◆ Aim of the exercise ◆
The answer must repeat every record exactly, with all pictures omitted.

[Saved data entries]
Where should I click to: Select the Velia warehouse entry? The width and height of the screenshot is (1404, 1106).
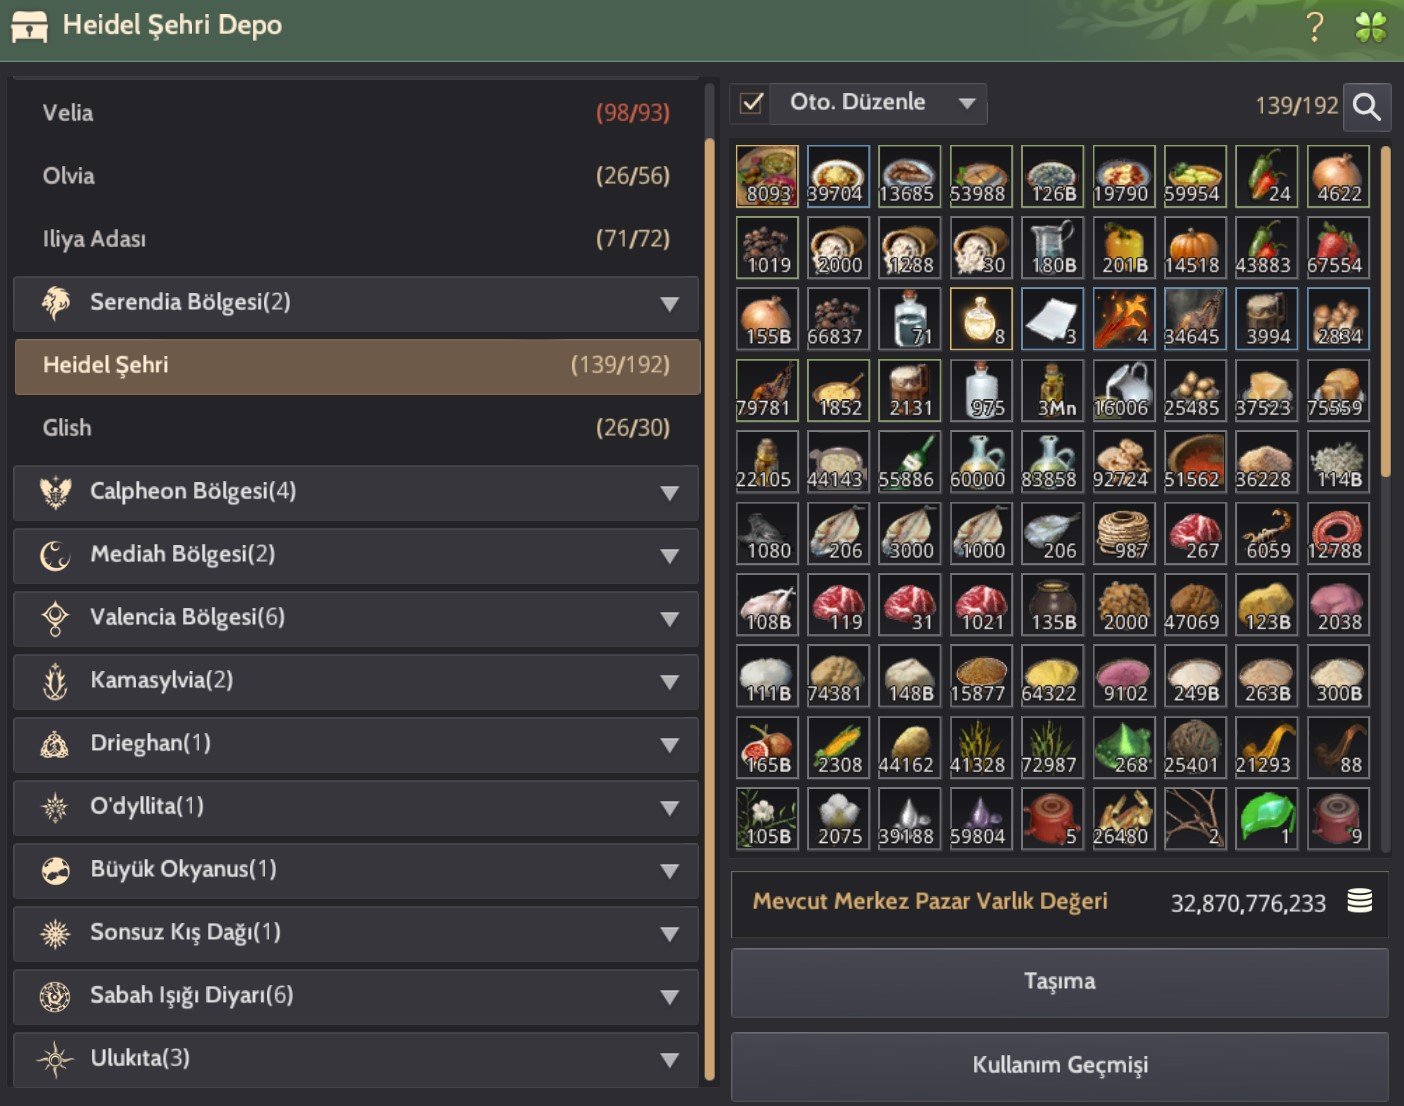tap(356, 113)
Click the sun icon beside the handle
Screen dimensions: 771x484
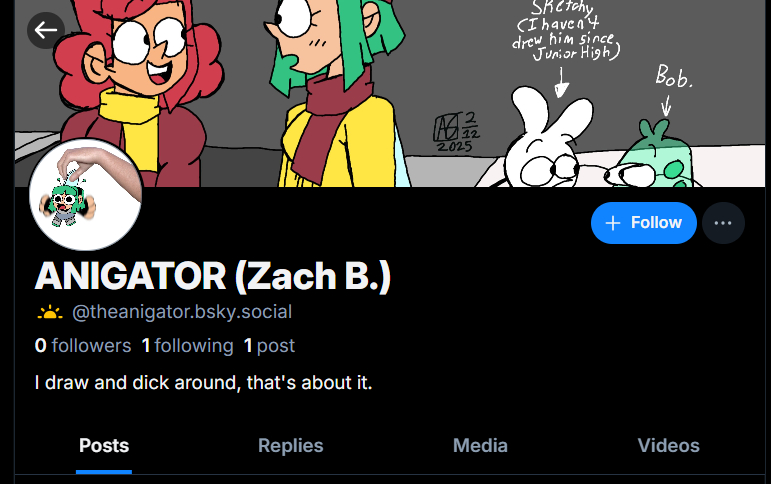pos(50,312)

◆ Expected answer ◆
Where should I click to: Select the Velia warehouse entry? The width and height of the screenshot is (1404, 1106).
tap(356, 113)
Click the sun icon beside the handle
Screen dimensions: 771x484
pos(50,312)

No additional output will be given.